Last updated 29 July 2016
ISP-independent email is one of my pet hobby-horses.
Most but not all ISPs offer you free email and possibly web space. At first sight this looks attractive - in fact it is attractive.
A minor drawback is that ISP email tends to give you long and ugly email addresses including the name of the ISP. The length itself can be a nuisance when entering or writing it anywhere.
The major drawback is if and when you want to change ISP, (migrate). Most of us rapidly develop many personal contacts and possibly even more banking, shop and website registrations. Having to change these on migration and notify everyone is a nightmare. Apart from which it has to be done in a panic on migration day - some necessary notifications and email may be missed or irretrievably lost.
The answer is to get ISP-independent email. The well-known free mail hosts are Hotmail and Google (gmail). Personally I always found Hotmail a bind, though lots of people seem happy with it. I don’t fancy having it all going through Google.
There are many pay services. A well-known one is 1 & 1. I looked at them and two or three others before choosing Purple Cloud, who during 2011 were bought by Krystal, which seem to me expensive and business-oriented.
Early 2010 I moved to Tsohost and find them excellent. Particulary the speed and usefulness of their support responses. This site responds more quickly, the support is very fast and good, and I haven’t had the occasional email unreliability that had crept in on Purple Cloud. They provide POP3/SMTP, IMAP and Webmail, but only as part of a web hosting package. Many others will provide email hosting without web space so are cheaper if you only have one domain needing email hosting. (Tsohost’s cheapest hosting package accomodates web space and email hosting for two domains, so is then cost-effective).
What you do is first register a domain. Such as robertos.me.uk.
“.me” and “.uk” domains registered through and hosted by Tsohost cost £7.19 per year and are fully yours - registered in your name with the UK authority Nominet. Some other companies register the domain themselves and just let you use it, which can be messy and expensive if you want to change host.

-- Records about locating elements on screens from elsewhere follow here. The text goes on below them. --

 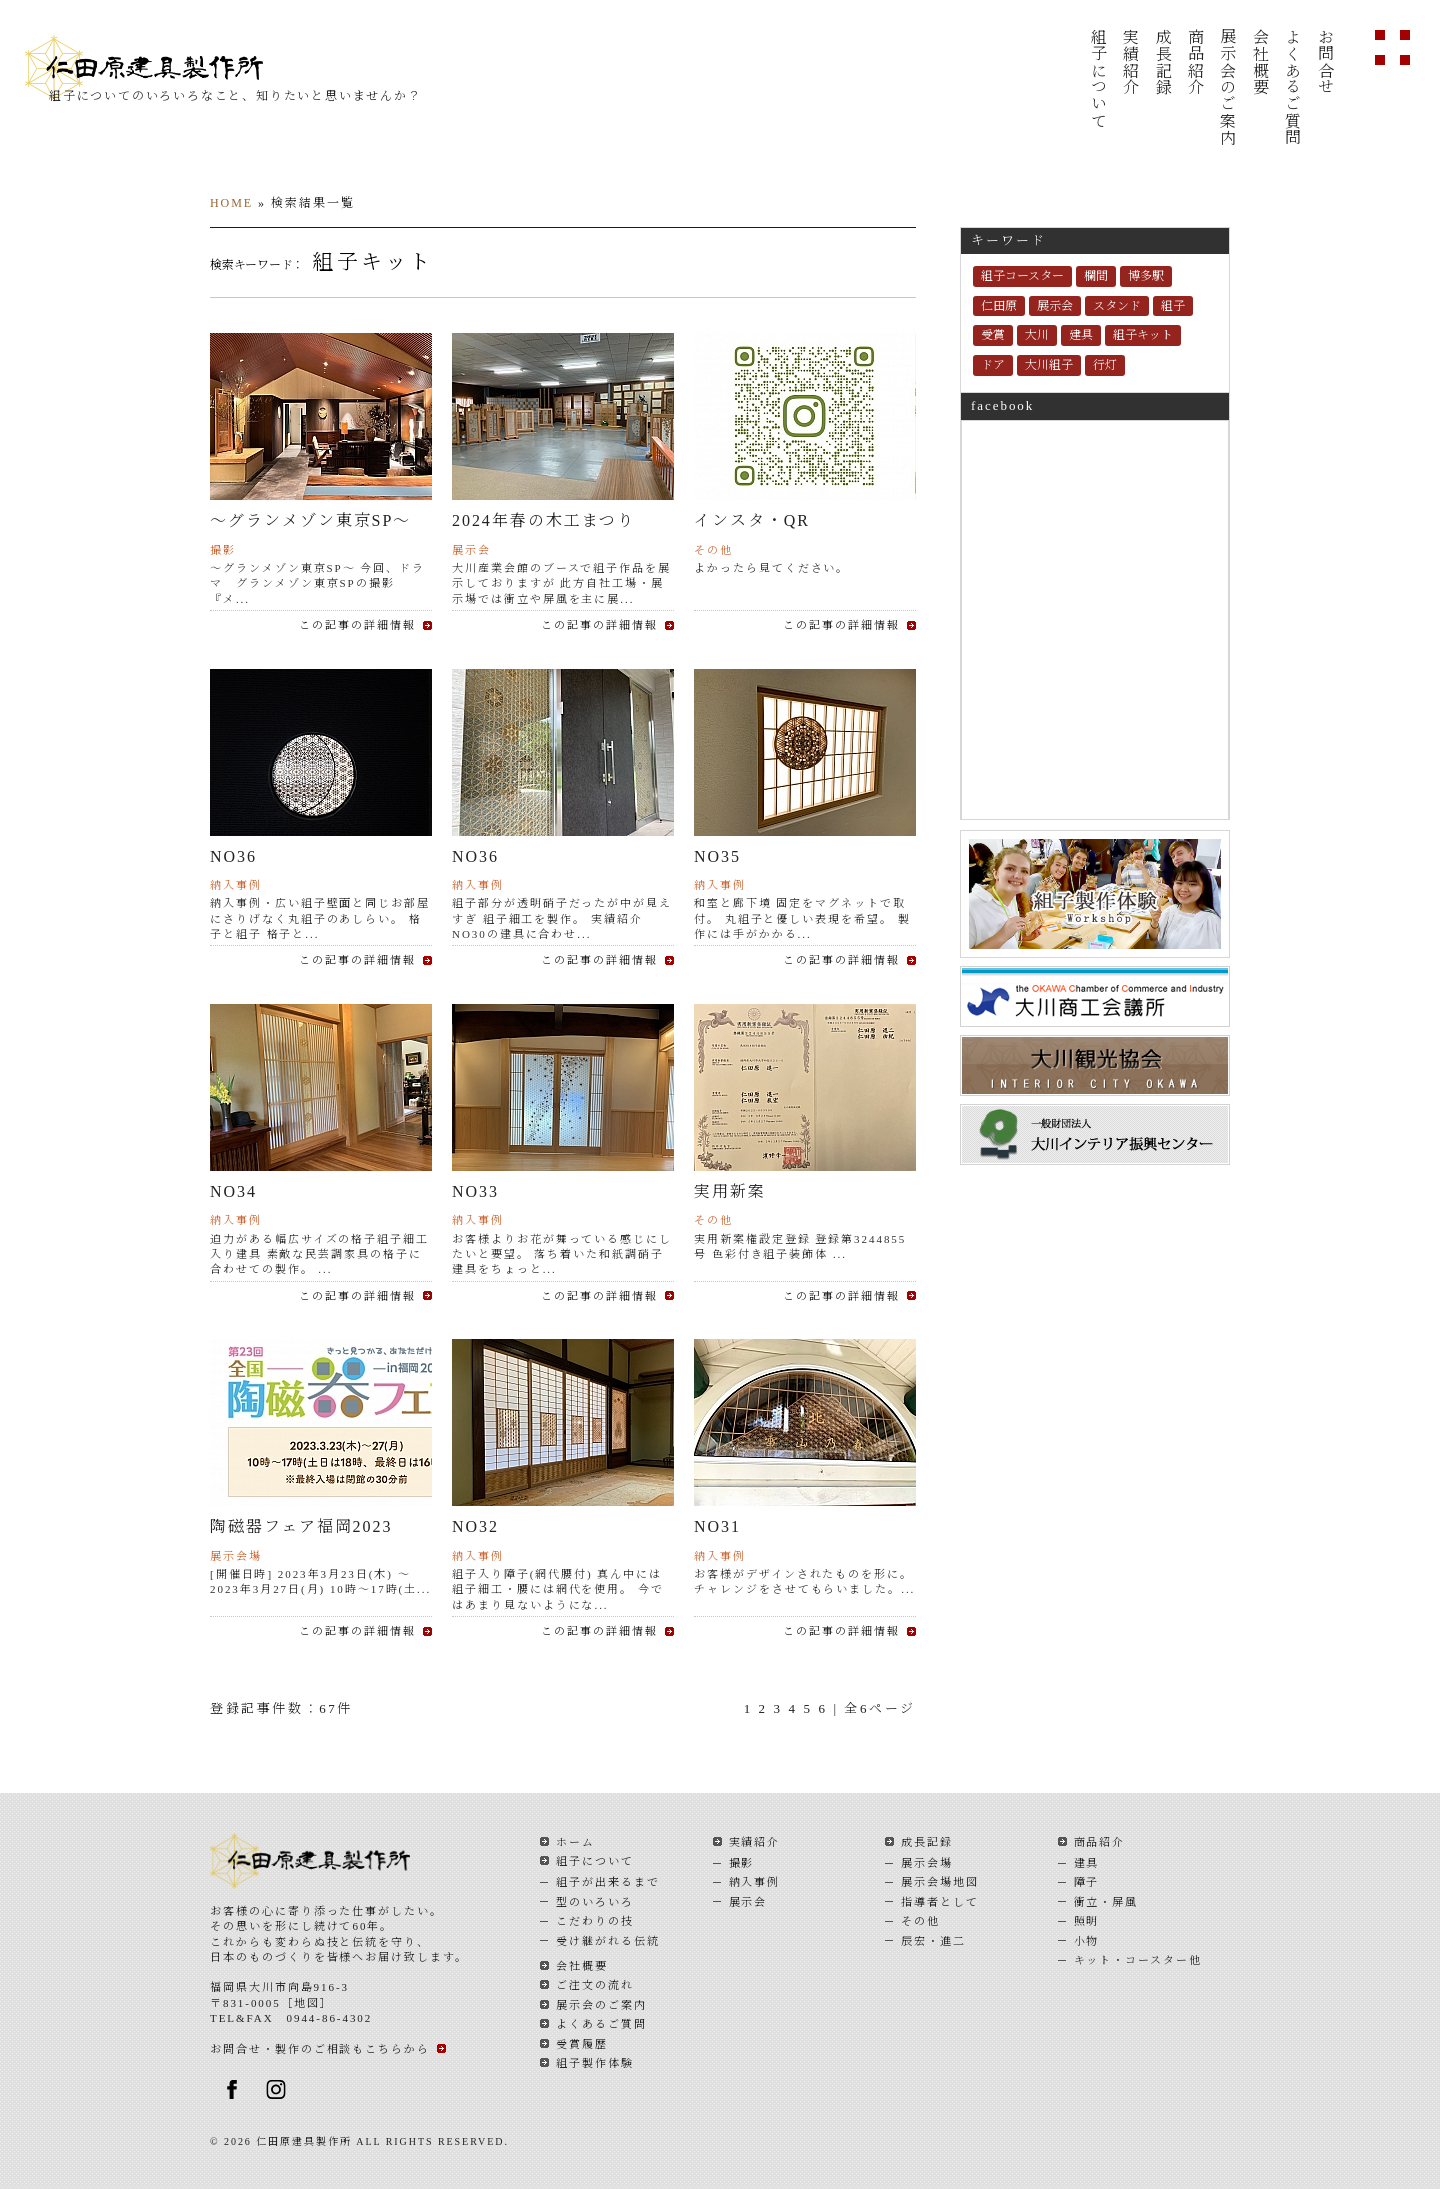 I want to click on 商品紹介, so click(x=1194, y=61).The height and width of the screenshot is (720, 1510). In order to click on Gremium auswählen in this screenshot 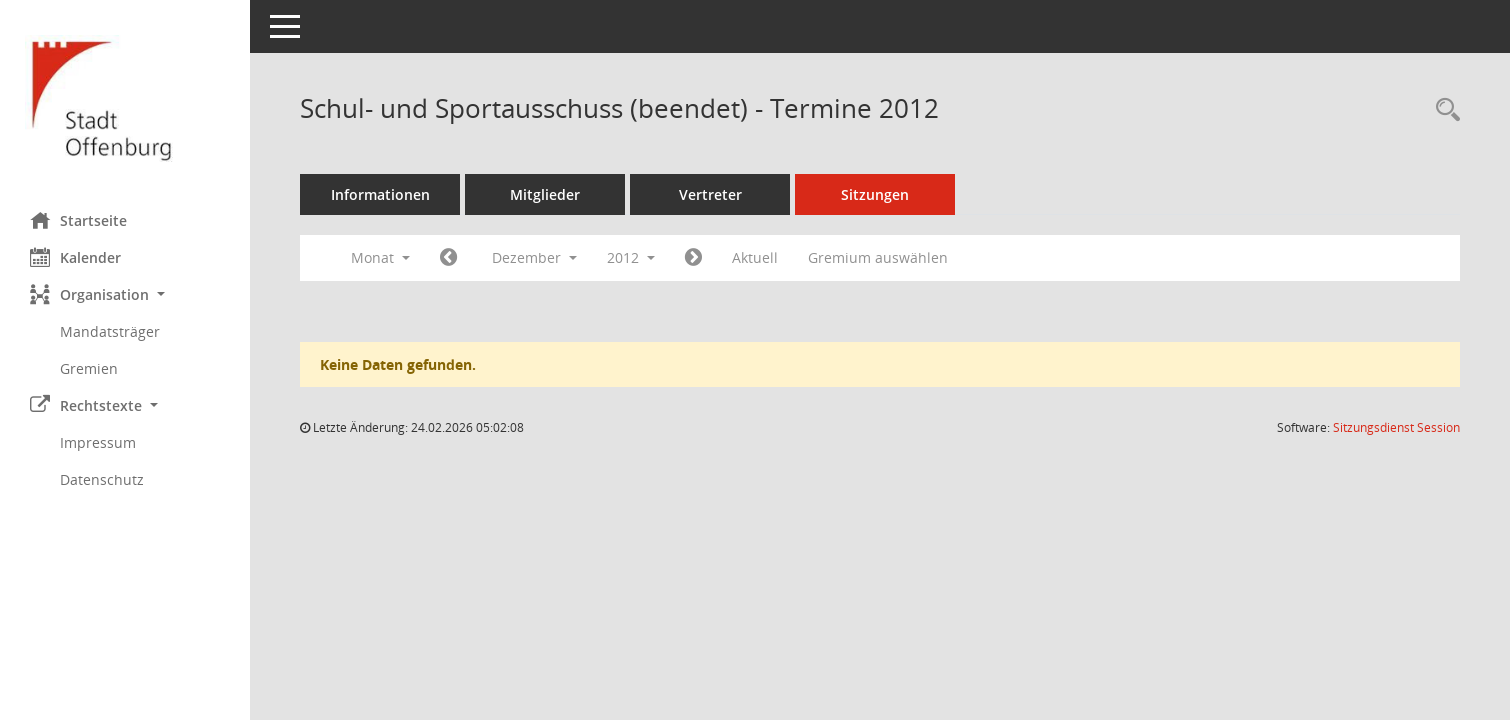, I will do `click(878, 257)`.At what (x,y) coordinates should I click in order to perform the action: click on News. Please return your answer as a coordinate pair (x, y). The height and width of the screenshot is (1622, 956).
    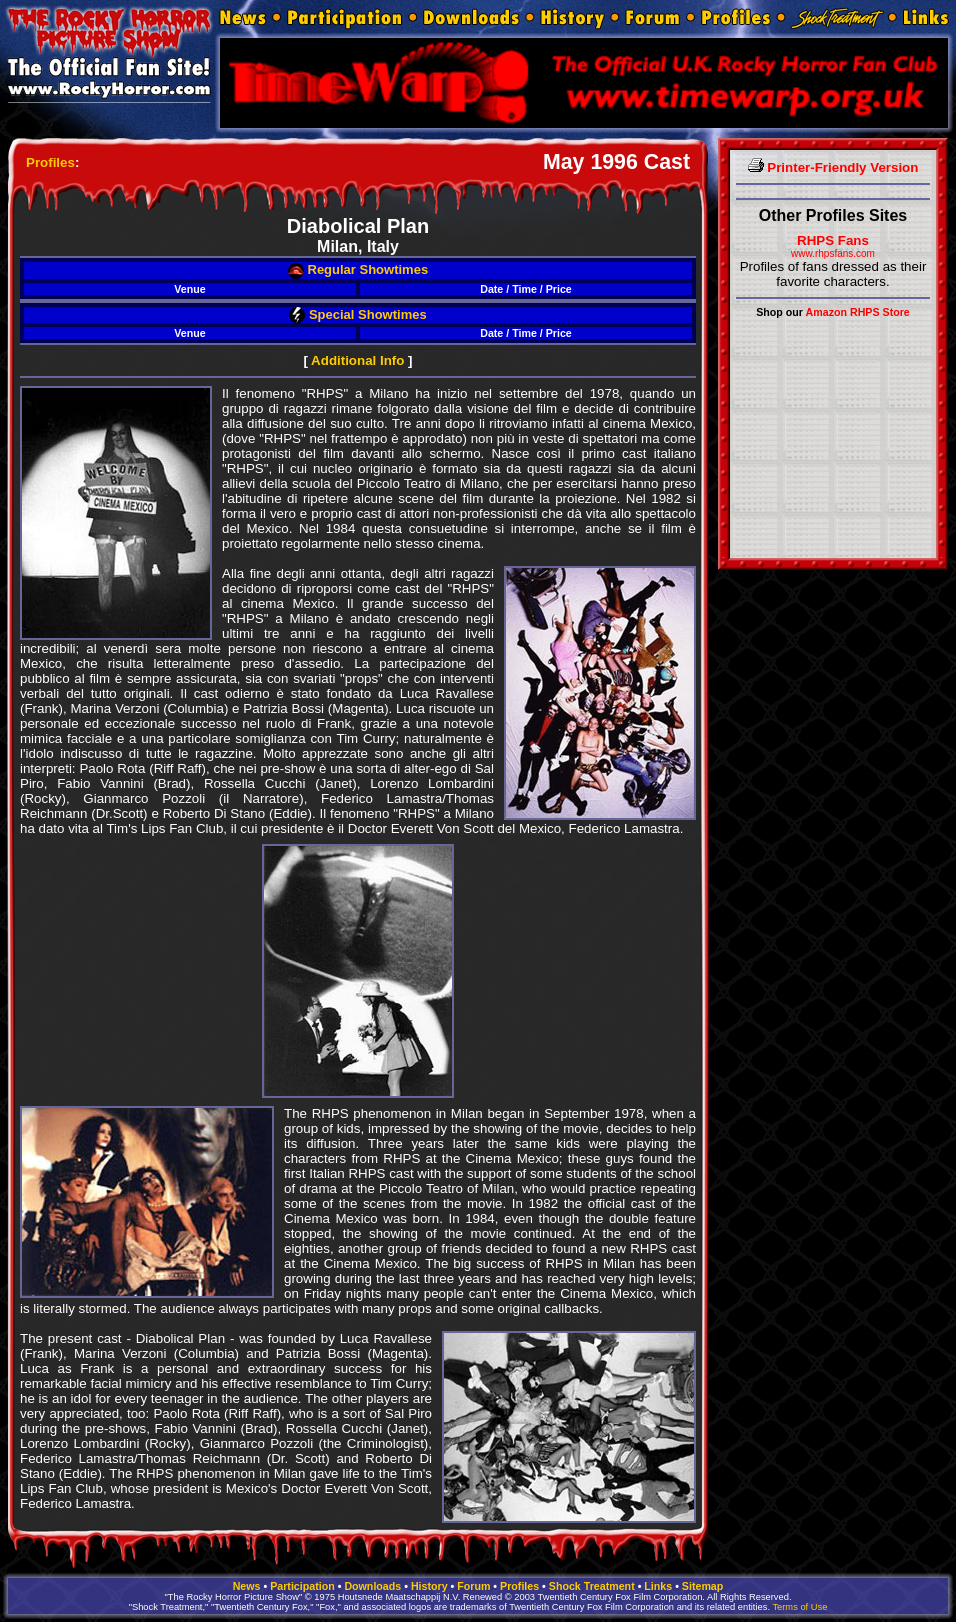
    Looking at the image, I should click on (247, 1586).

Having got the domain you can now send and receive with addresses of the form xxxx@yourdomain. You can often forward incoming mail for free to your ISP email, (many domain hosts have a free forwarding service, Tsohost do not), but cannot send directly. You still have to send through your ISP email service, but you can make emails appear as though from your domain. (See below).
There is a drawback to this in that by forwarding email you have three possible points of delay or even failure, Host, ISP mail system, and your ISP connection, instead of just one.
Better than that is to buy email hosting from your domain host. You are not reliant on your ISP’s mail service and if your connection goes down you can access your domain webmail from any broadband or even dialup connection.
Tsohost (at the time of writing) charge £14.99 per year for website hosting for two domains, with 10 mail boxes and unlimited aliases included. See their site for current information.
There is one technical problem sometimes encountered with non-ISP mail services. That is that port number 25 for sending email through SMTP, (the normal way of setting up email in Outlook or OE, Windows Mail, Thunderbird and other mail clients), is often blocked by ISPs as an anti-spam measure.
My own ISP does this. Good mail hosts provide at least one alternative port which is the neatest solution. All the above hosts do so.
A less elegant solution is to set your non-ISP E-mail Address and Return Address in the user Information or equivalent in your mail client program, then use the ISP’s SMTP server. The email as received by whoever you send it to appears to be from your domain email unless they go to the trouble of inspecting the detailed header information.
Finally of course you can now have a web site with your own domain - like this one.
Once again, there may be a free forwarding service so you can publish your domain site but visitors see your (free?) ISP-hosted site without knowing that.
Better in my opinion is to buy web hosting. This normally includes mail hosting.
Finally, in case you are unsure about it, for nearly all people Linux hosting is what you need, whether for email, websites, or both. Windows hosting is for website developers who want Microsoft SQL databases and ASP.NET and suchlike. Windows hosting is generally far more expensive than Linux hosting.